### Direction
Tally the lines in the entries below that contain the string "screenshot", matching case exactly, and reply with only the number.

### Dataset entries
○ ○ ○

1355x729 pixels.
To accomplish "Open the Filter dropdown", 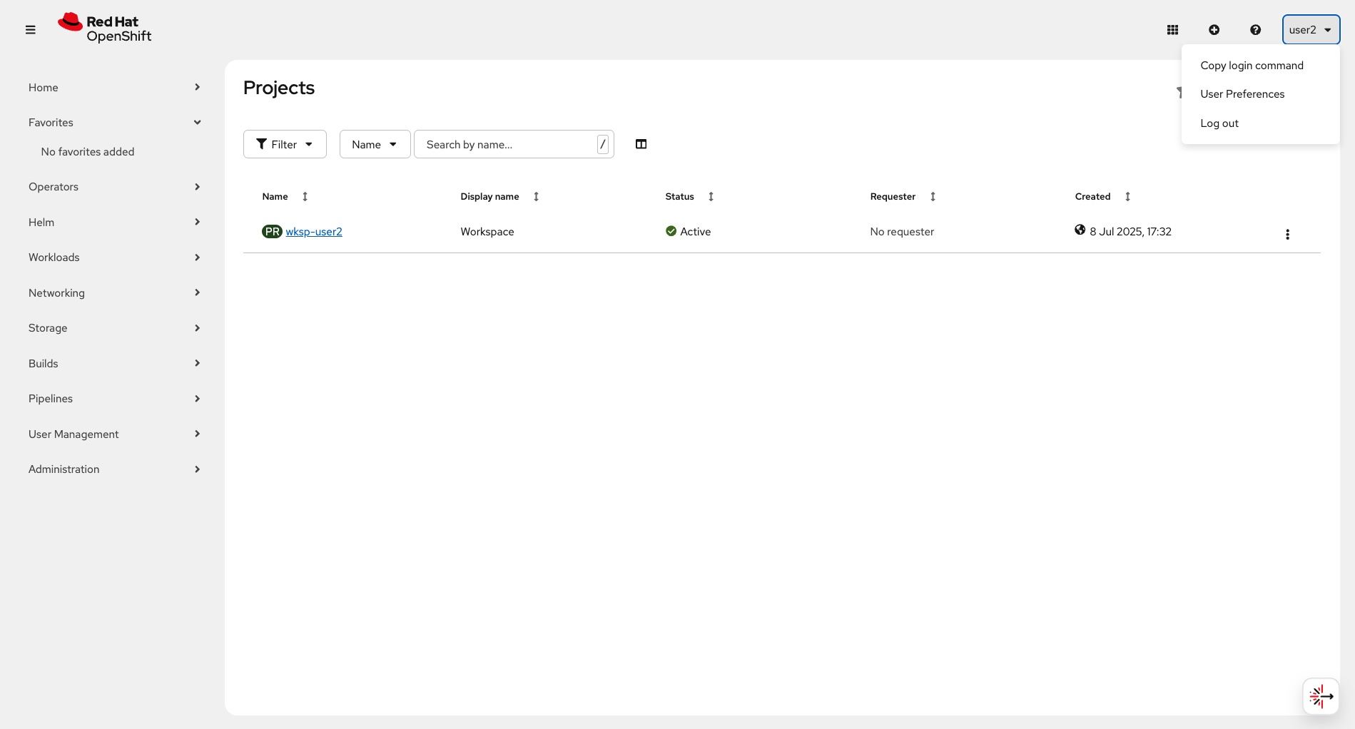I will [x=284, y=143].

○ ○ ○

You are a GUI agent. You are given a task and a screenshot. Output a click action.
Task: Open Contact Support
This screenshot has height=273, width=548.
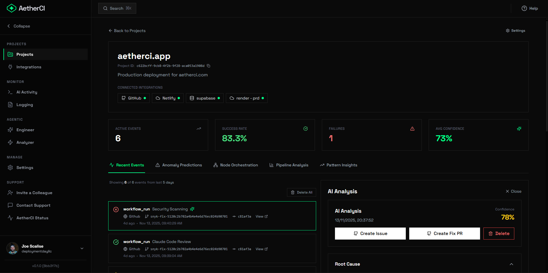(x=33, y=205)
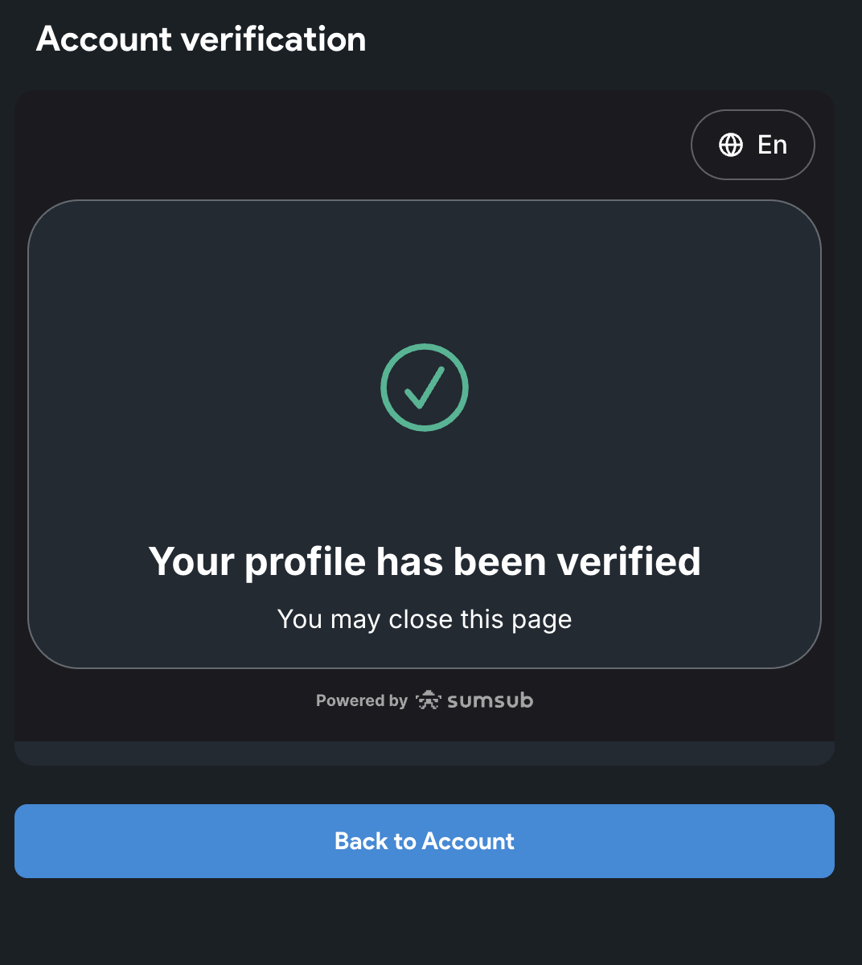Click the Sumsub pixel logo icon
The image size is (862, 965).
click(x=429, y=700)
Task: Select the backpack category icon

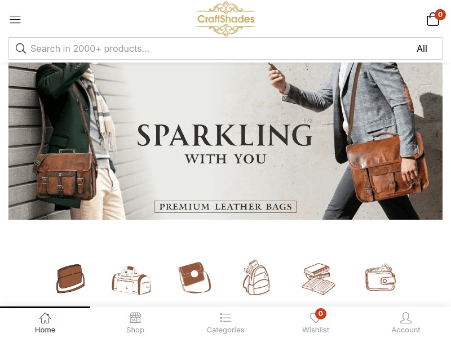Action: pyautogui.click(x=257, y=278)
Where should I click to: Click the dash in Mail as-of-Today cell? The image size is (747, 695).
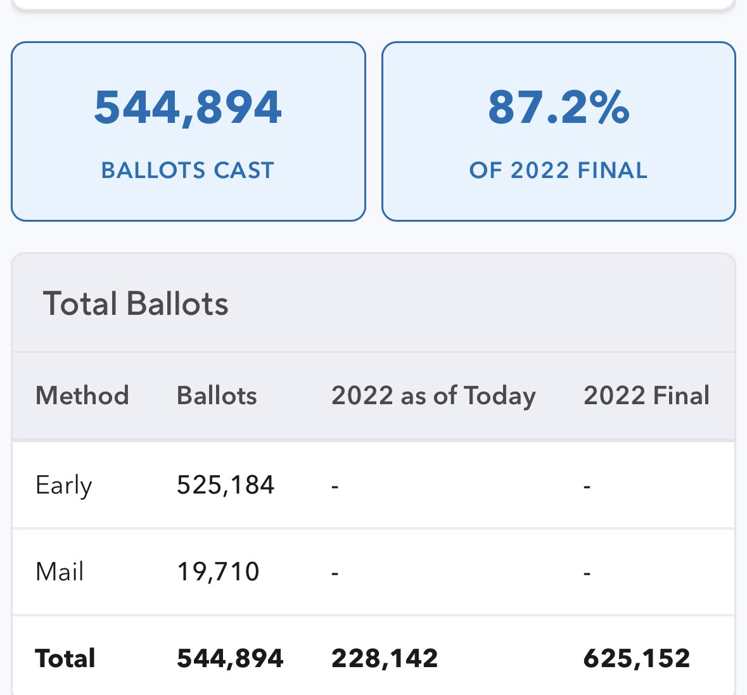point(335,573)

○ ○ ○

### Response
2